The ST story over the weekend about the Govt’s early handling of the crisis as well as @pmdfoster’s story about ventilators raised important questions.
Those questions were not entirely settled by an untypically lengthy Govt response to those stories. As has been pointed out, that response failed to answer the point on several answers, picked on irrelevant detail on others, and generally raised more questions than it answered.
I certainly wouldn’t have let it stand as a witness statement from my client in any forensic process. (Though, of course, it wasn’t attempting to be that.)
But there is a deeper question here. To what extent, in the middle of the crisis, should we be trying to apportion blame for why we are where we are?
It seems to be common ground there will need to be a full public inquiry into the Govt’s handling of the crisis.
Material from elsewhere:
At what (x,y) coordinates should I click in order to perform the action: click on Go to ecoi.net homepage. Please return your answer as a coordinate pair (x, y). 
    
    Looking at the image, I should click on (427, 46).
Should we wait for that inquiry before apportioning blame? That inquiry will probably take a while (though one would hope that the errors that unduly lengthened both Savile and Chilcott can be avoided).
But there is a reason why inquiries into complex events take time.
It takes time to assemble relevant documents; to match them up against people’s recollections; to get a proper sense of who knew what when in a fast-moving situation; to work out what would (probably) have happened if different decisions had been taken.
Cut those corners and you end up with an inquiry that doesn’t draw the right lessons and lacks authority.
Until then, it is likely that any analysis of what the Govt has got wrong will have to be provisional: we don’t have the full story.
And there will be lots of things it just got wrong because it had to make a judgment call on the basis of imperfect information. So “wrong” doesn’t equal “culpably wrong”.
Now, sometimes, you have to act on provisional judgments. But the question there is always forward-looking: I don’t know the full facts but is there a reason why I have to draw provisional conclusions now in order to avoid harm?
That seems to me to provide the answer to how we should be holding the Govt to account mid-crisis. We can’t at this stage definitely apportion blame, and should acknowledge that.
But we can raise questions about whether the right lessons for handling the crisis now have been drawn from what appears to have gone wrong in the past.
That is an important task for journalists, for the Opposition (which seems to be taking precisely that approach) and for Parlt.
And it also requires frankness from Govt: defensiveness about past mistakes/judgment calls isn’t the right approach, but openness about the choices now facing it, how well things are working, and the information it has to hand definitely is.
Unlike during the war, the enemy here is not listening to our every move. And though openness takes time, it really does help get decisions right, and improves public trust and confidence.
By all means point to successes. But “we have got everything right” isn’t the right starting point in response to legitimate questioning.